It’s with hesitation and timidity that one should cross (s)words with such an eminent audio personality as Jean Hiraga, but this hesitation and timidity is overridden by a search for technical correctness and understanding.
In his article (“Amplifier Musicality”), Mr. Hiraga discusses the distortion spectra of various amplifiers. According to his experience, there is a correspondence between a gradual decrease of higher harmonic components and the subjective quality of an amplifier. In particular, amplifiers where the harmonic distortion spectrum does not monotonically decrease, or where specific harmonics are absent, may sound less agreeable even if the absolute distortion levels are very low.
Mr. Hiraga argues that higher distortion levels are not in themselves objectionable if the harmonic components show an orderly, monotonous decrease. Reference is made to a violin, which produces a sound that also shows many (up to 20) harmonic components. Any change in the relative amplitude of these components would alter the “color” of the violin.
One transistor amplifier, #2 ( Fig. B), shows an almost total absence of harmonic components beyond the third. At the end of the article Hiraga discusses amplifier #11 ( Fig.
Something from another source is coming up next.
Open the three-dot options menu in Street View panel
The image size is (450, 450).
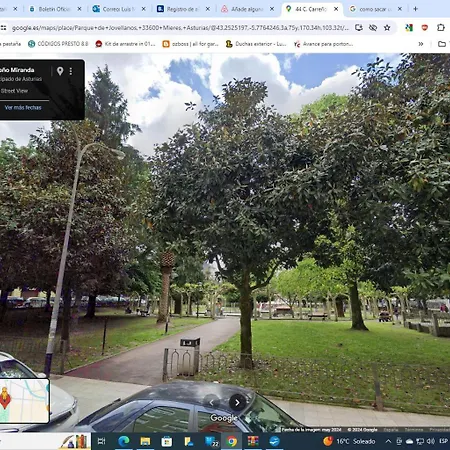tap(71, 71)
L), a single-stage WE300B, which shows a near-perfect row of gradually decreasing harmonics. Mr. Hiraga then continues, and this is where I part with him: Amplifier #11 would reproduce all the harmonics of a violin very well, while amplifier #2 would truncate the violin spectrum, absorbing it in the feedback. I am surprised by this statement, which is clearly and fundamentally wrong.
Assume for the sake of discussion that a hypothetical violin would pro duce a 1kHz sound plus two harmonics, each 20dB lower in amplitude than the previous one (the 2nd harmonic being 20dB below the fundamental). It’s understood that the actual violin spectrum is much more rich, but just these few harmonics in the analysis will prove the point. Also assume that amplifier #2 has only a 3rd harmonic distortion component at 80dB below the fundamental ( Fig. B). This amplifier #2, in reproducing the violin sound, would add a 3rd harmonic to all source components at -80dB below the original level.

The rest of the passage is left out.